*Texte proposé*:

%%

Au moins depuis 2007 Israël impose un blocus strict à Gaza : par terre, air, mer, que ce soit électricité, eau, télécommunications, Internet, rien ni personne n’y pénètre sans son visa, et en tout cas aucun citoyen israélien autrement que dans le cadre d’une opération militaire. L’idée que Gaza aurait été un territoire indépendant où les Palestiniens agissaient librement à leur guise est simplement un mensonge répandu par les chroniqueurs français soutiens de la politique israélienne (les Israéliens sont moins hypocrites). Rappelons simplement qu’Israël bombarde périodiquement le territoire, et l’a envahi, simplement depuis 2005, en 2008-2009 (opération Plomb durci, 1300 morts palestiniens), 2012 (opération Pilier de défense) et 2014 (Guerre de Gaza de 2014, 2200 victimes palestiniennes), sans préjudice d’opérations plus ponctuelles mais néanmoins meurtrières.

Depuis le 7 octobre 2023 ce blocus s’est encore resserré : aucun journaliste étranger n’entre plus à Gaza, si ce n’est incorporé à une unité de l’armée israélienne. Vous avez pu voir les photos des populations affamées de Gaza en train de faire la queue devant un centre d’aide humanitaire improbable dans l’espoir d’un peu de nourriture, ainsi que des villes entières détruites par les bombardements, mais aucun journaliste étranger n’a pu y pénétrer, cependant que les journalistes palestiniens sont systématiquement assassinés par l’armée israélienne.

Pour contourner cette interdiction, l’historien Jean-Pierre Filiu s’est enrôlé dans un groupe de Médecins sans frontières, autorisé à pénétrer à Gaza (enfin, dans le territoire restreint de la « zone humanitaire », dont le livre fournit une carte) dans le cadre d’opérations humanitaires. Il a ainsi pu séjourner un peu plus d’un mois dans ce territoire qu’il fréquente régulièrement depuis 1980. Mais, dit-il, « rien ne me préparait pourtant à ce que j’ai vu et vécu à Gaza du 19 décembre 2024 au 21 janvier 2025. »

%%

*Informations fournies*:
%%

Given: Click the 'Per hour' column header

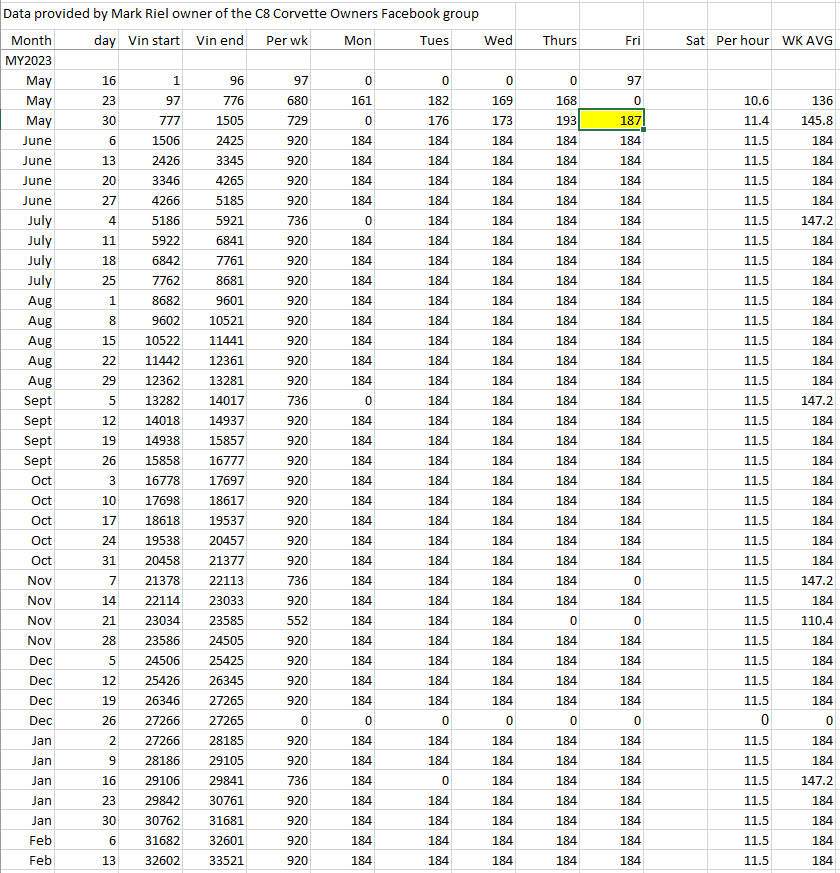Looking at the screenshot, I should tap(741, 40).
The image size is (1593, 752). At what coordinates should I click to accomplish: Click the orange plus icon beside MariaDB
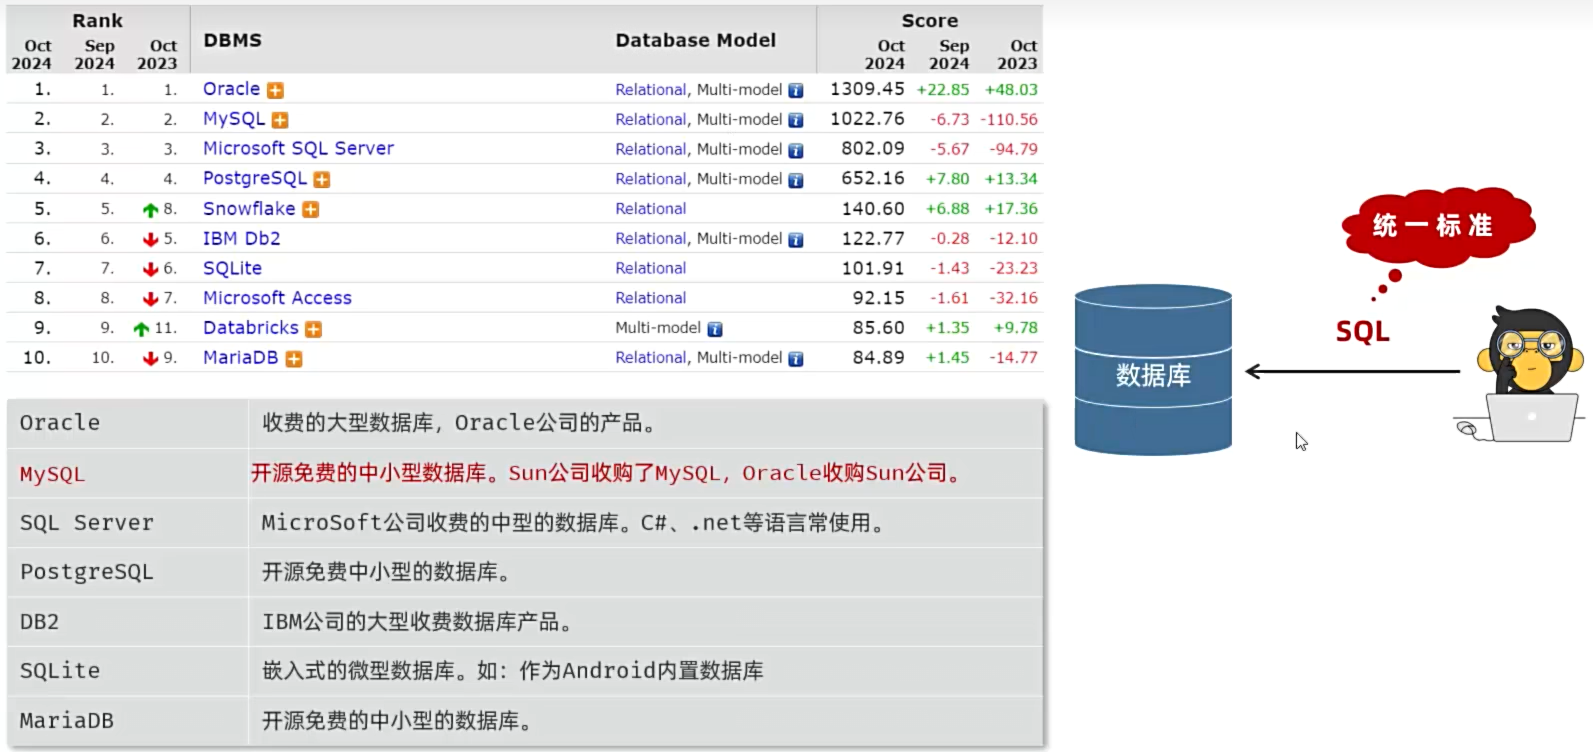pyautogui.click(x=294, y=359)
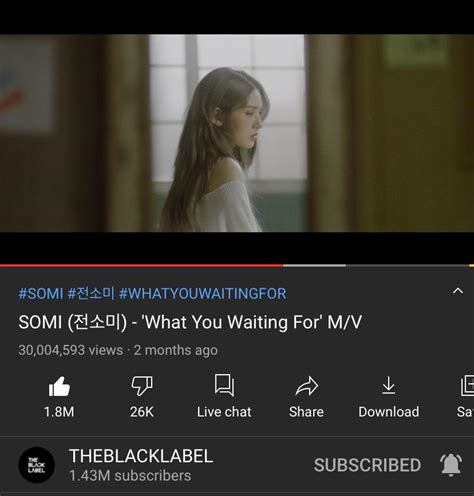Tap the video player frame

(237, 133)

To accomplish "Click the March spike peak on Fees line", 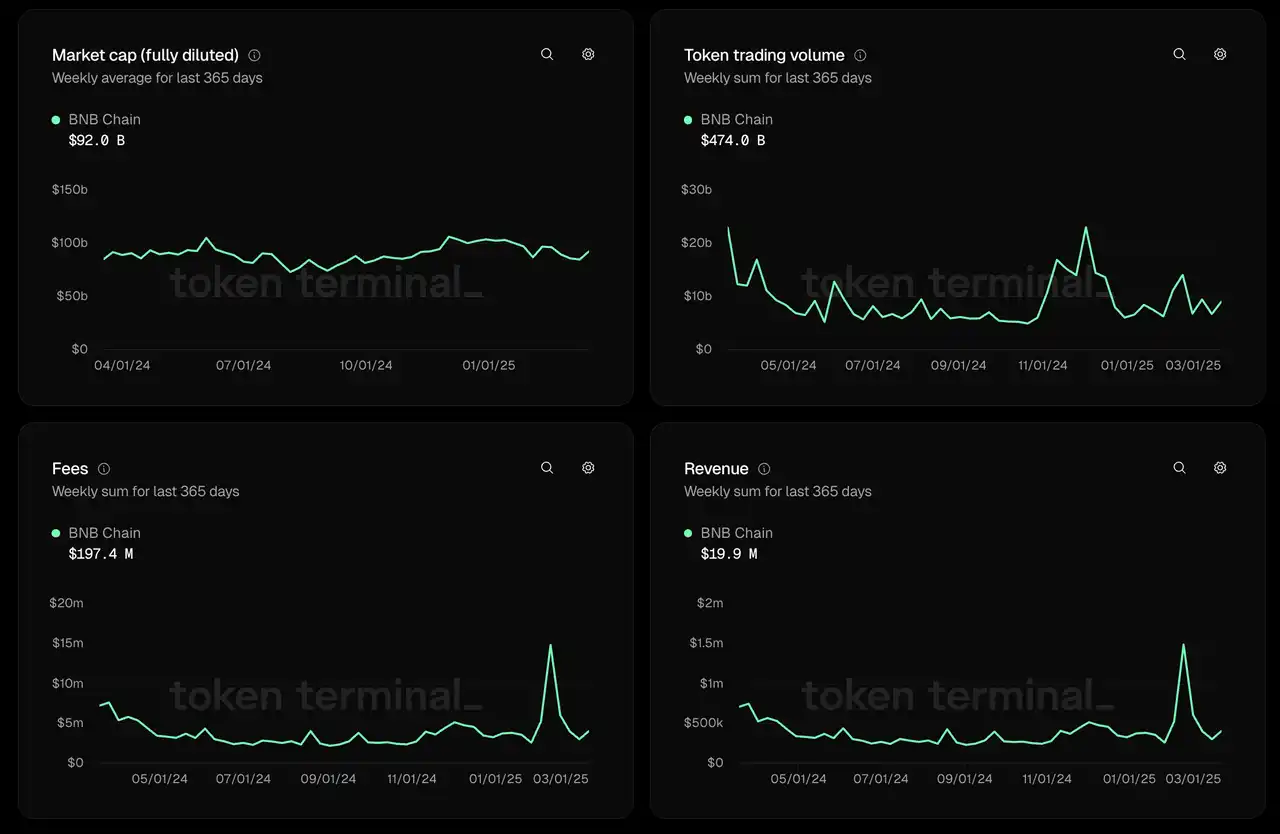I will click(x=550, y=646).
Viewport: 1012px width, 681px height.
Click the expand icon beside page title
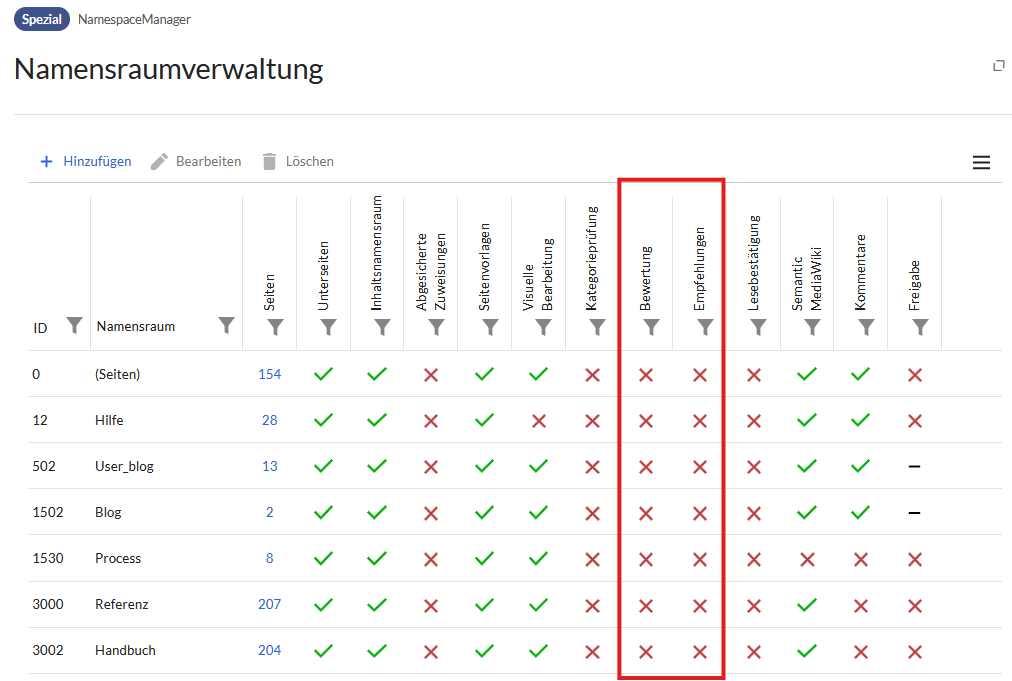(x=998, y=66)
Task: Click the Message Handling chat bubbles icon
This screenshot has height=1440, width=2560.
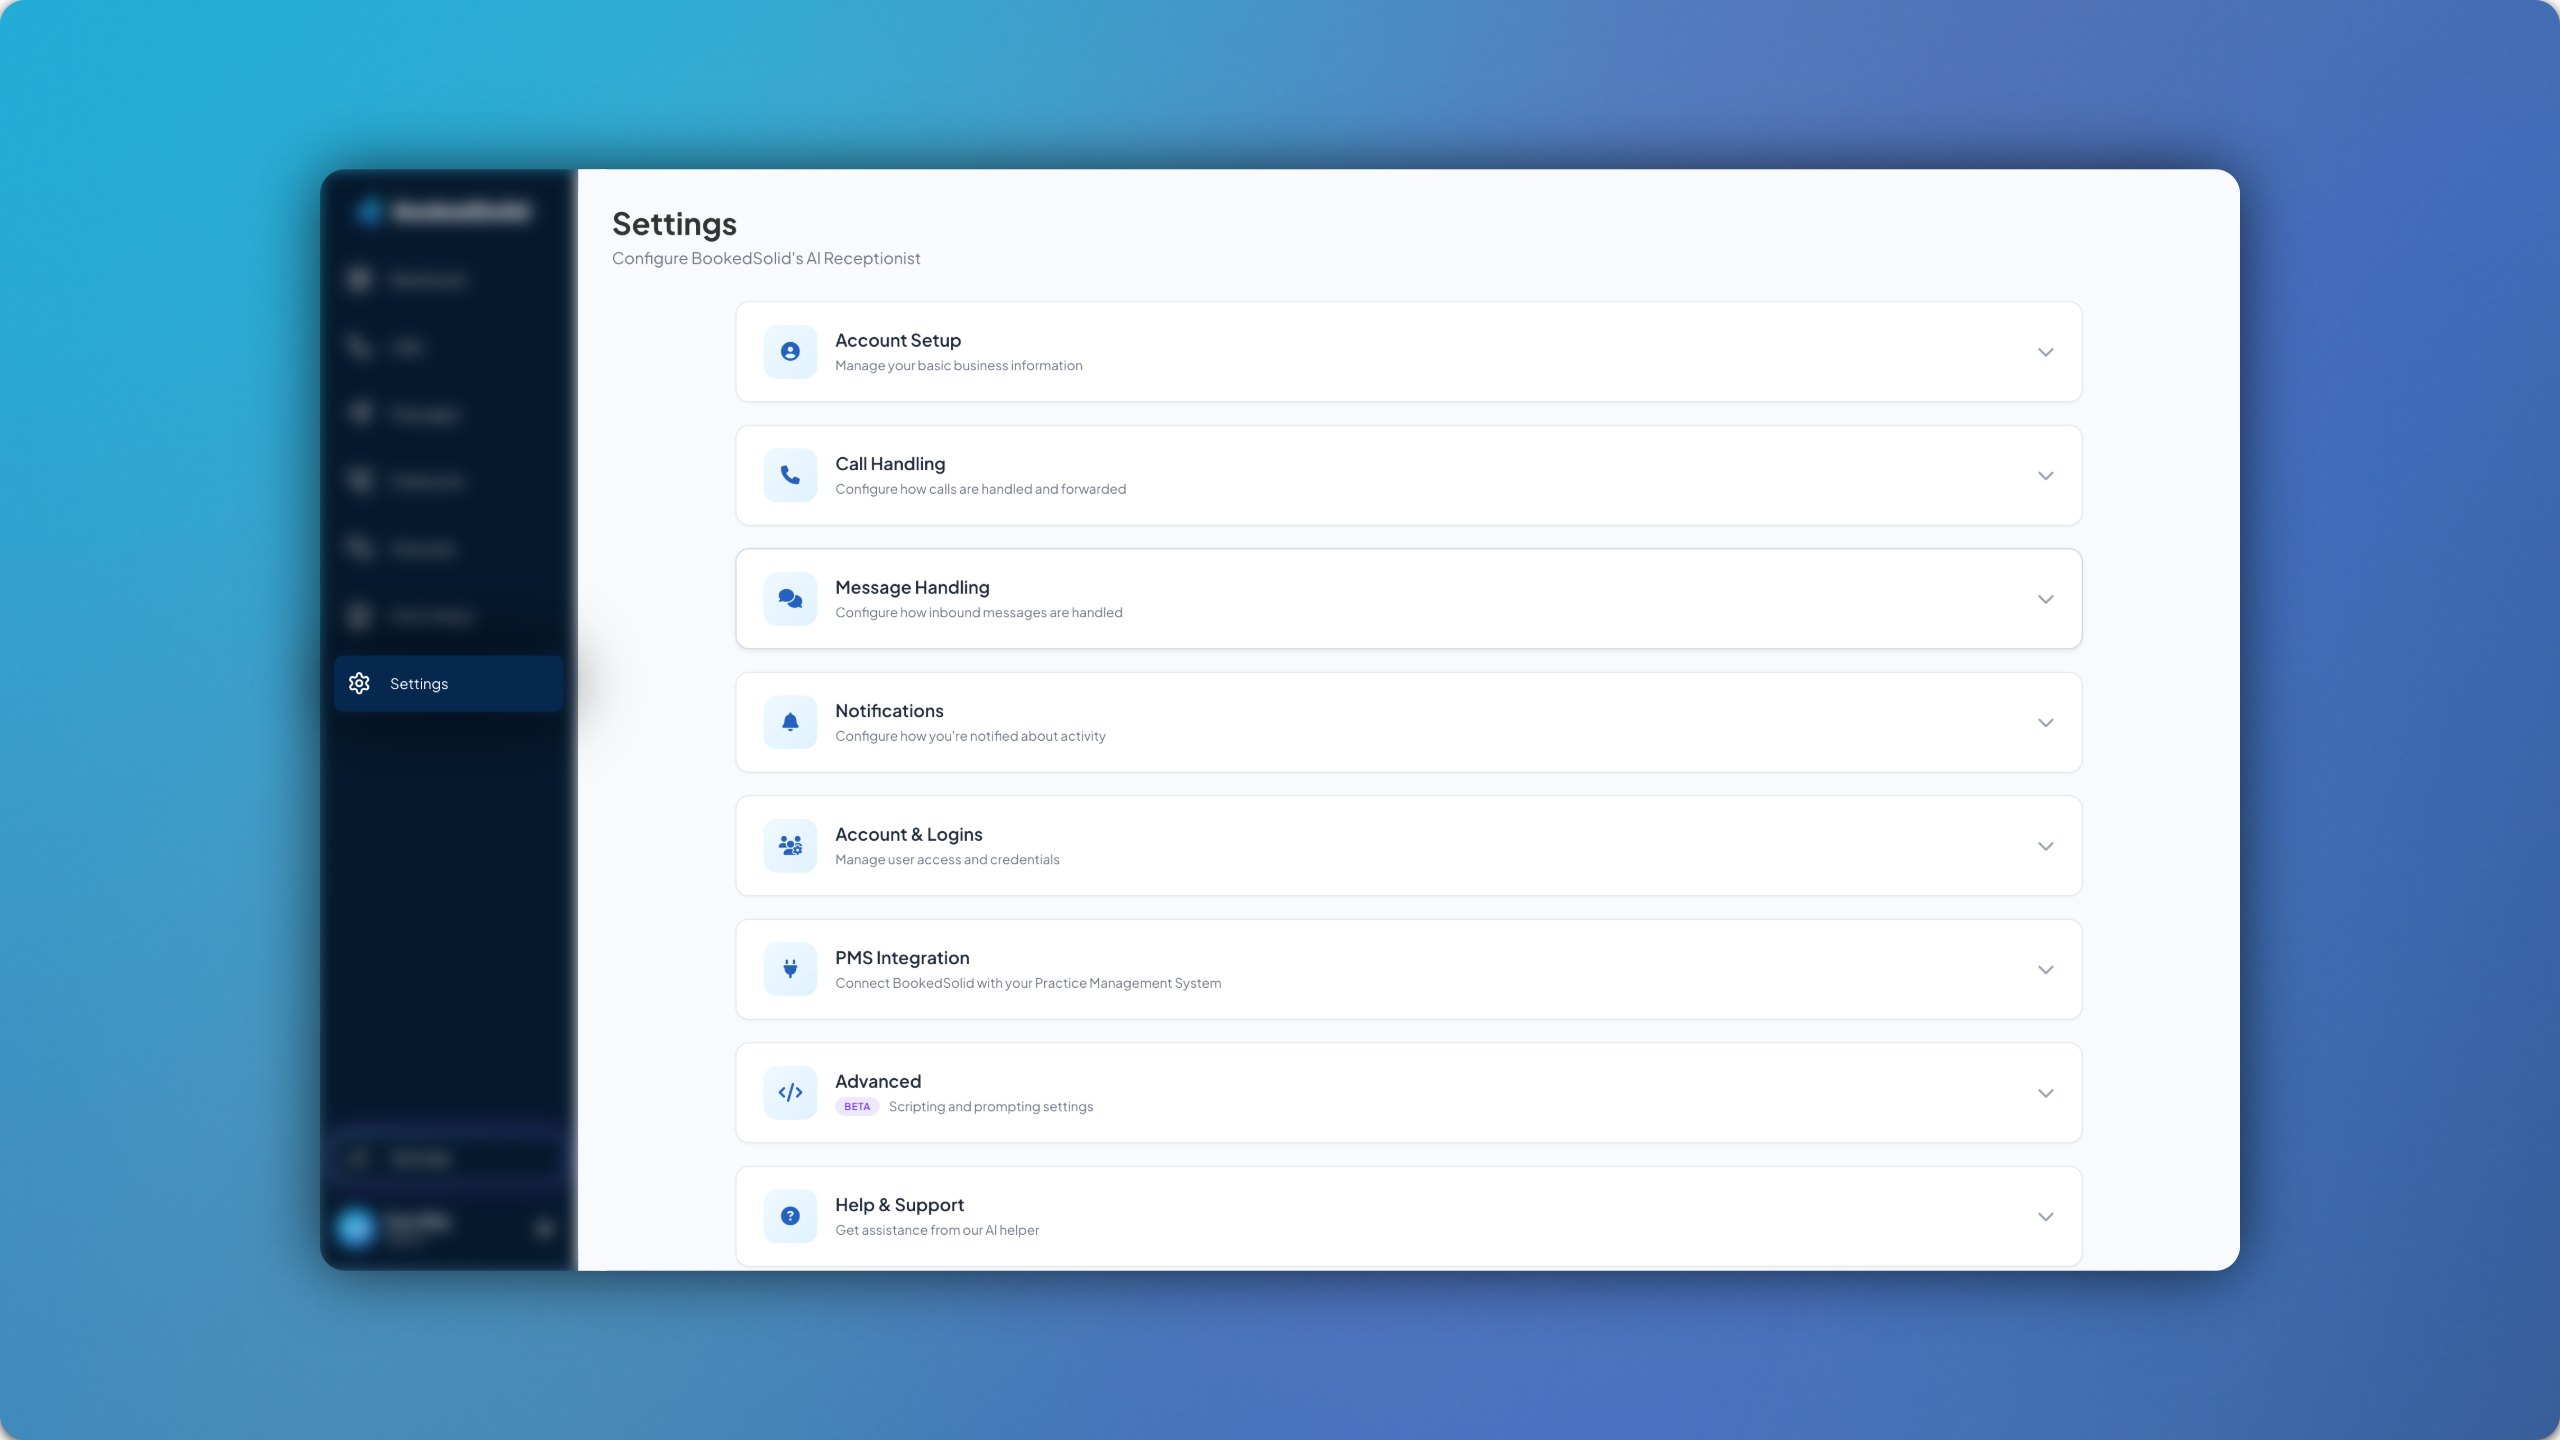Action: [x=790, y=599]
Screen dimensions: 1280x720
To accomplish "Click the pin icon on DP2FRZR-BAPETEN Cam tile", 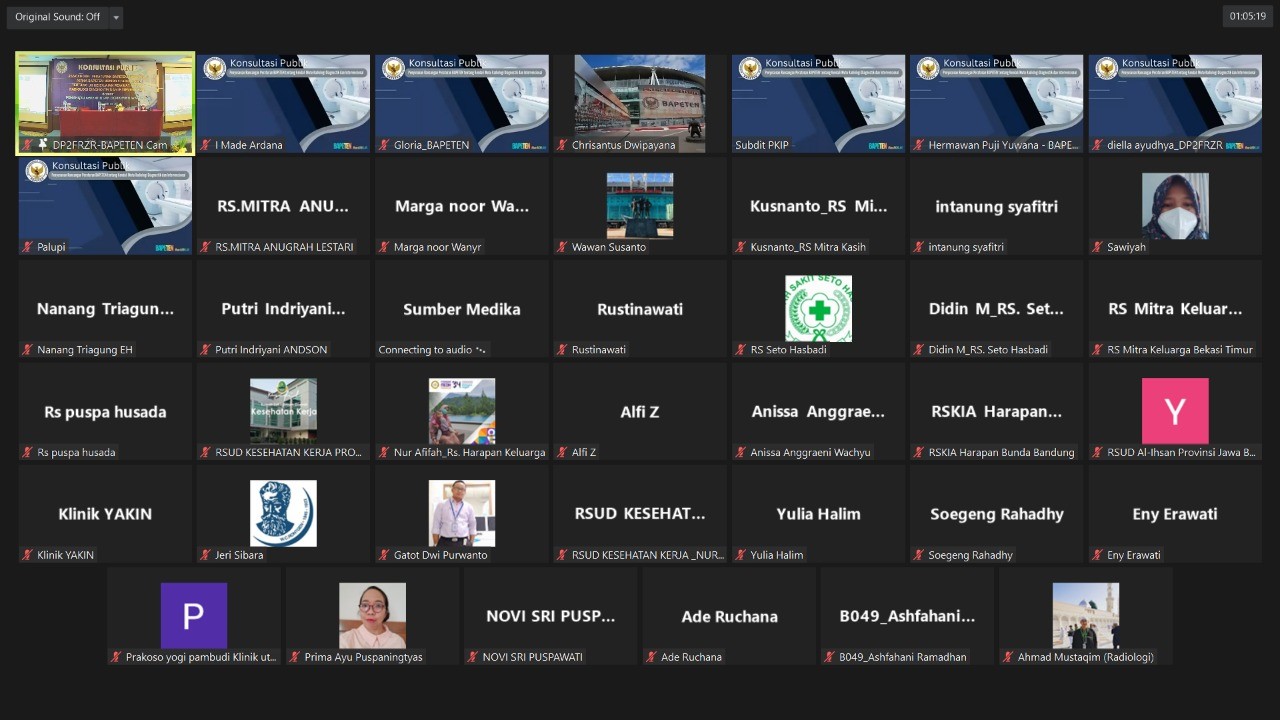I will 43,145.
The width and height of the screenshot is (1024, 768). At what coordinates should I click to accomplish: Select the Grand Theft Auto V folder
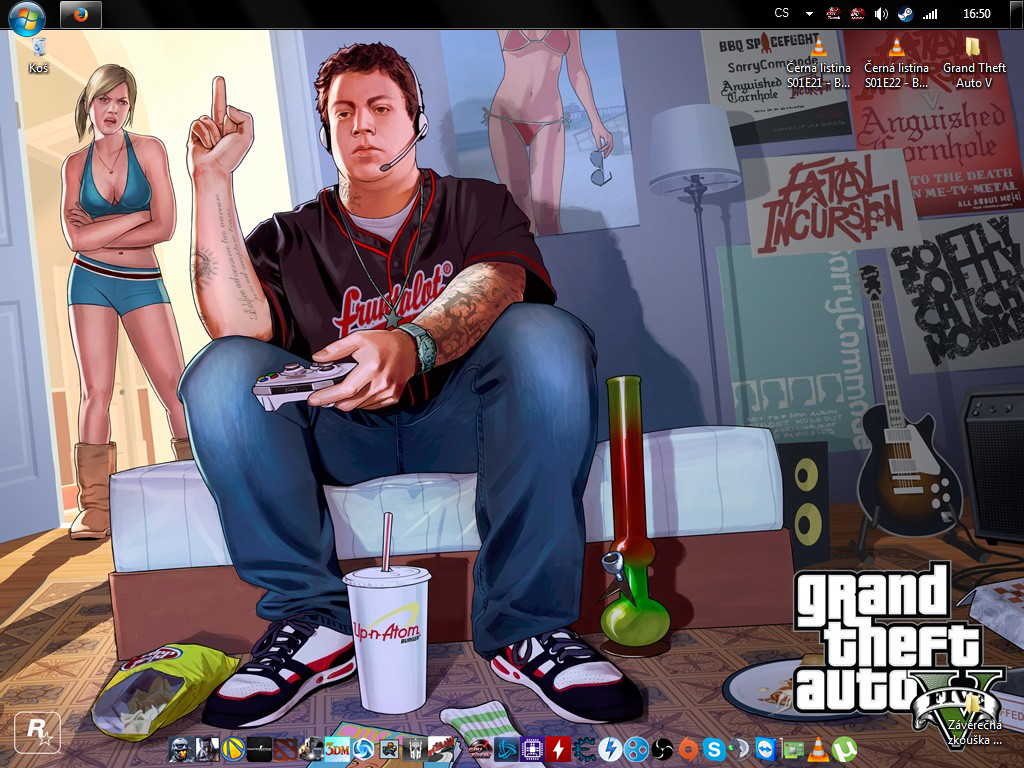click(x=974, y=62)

%%

*Votre objectif*:
Prolongez le texte sur le blocus de Gaza en reprenant après sa dernière phrase. Cet exercice ne requiert pas les enregistrements.

*Réponse attendue*:
Qu’a vu Jean-Pierre Filiu à Gaza ? J’emprunte un résumé de la situation au rabbin Bitya Rozen-Goldberg : « Dès le début de la guerre à Gaza, des centaines de citernes ont été détruites, les réseaux d’eau et les usines de dessalement systématiquement bombardés, privant ainsi la majorité de la population palestinienne d’un accès à l’eau potable. Depuis le 17 mars, date de la rupture du cessez-le-feu, et pendant plus de deux mois, aucune aide humanitaire n’a pu pénétrer Gaza malgré les centaines de camions prêts à livrer des vivres. Les quatre seuls centres de distribution sont, depuis leur ouverture partielle, des pièges mortels pour les civils. Ils sont utilisés pour déplacer les populations et renforcer les milices, sans apporter de réelle solution au désastre ambiant. » La famine est utilisée par l’armée israélienne comme une arme de guerre contre les populations civiles. Les installations et les sites culturels, dont certains comme le monastère de Saint Hilarion (une exposition à l’Institut du Monde arabe en a montré quelques éléments) datent de l’antiquité, sont systématiquement détruits, or la destruction de la culture d’un peuple entre dans la qualification de génocide adoptée par les instances internationales telles que l’ONU.

Ce que Jean-Pierre Filiu a vu : des enfants décharnés, des familles « logées » sous la pluie hivernale dans des abris de carton et de plastique, les victimes d’une frappe de drone dans la « zone humanitaire » le jour même où le cardinal Pizzaballa, envoyé du Pape, était à la Sainte-Famille de Gaza, des convois d’aide humanitaire attaqués par des bandes organisées de pillards protégées par l’armée israélienne, qui veut jouer les mafias tribales contre le Hamas. Il a également recueilli les témoignages sur les tirs ciblés contre les journalistes palestiniens, contre les hôpitaux, contre les médecins.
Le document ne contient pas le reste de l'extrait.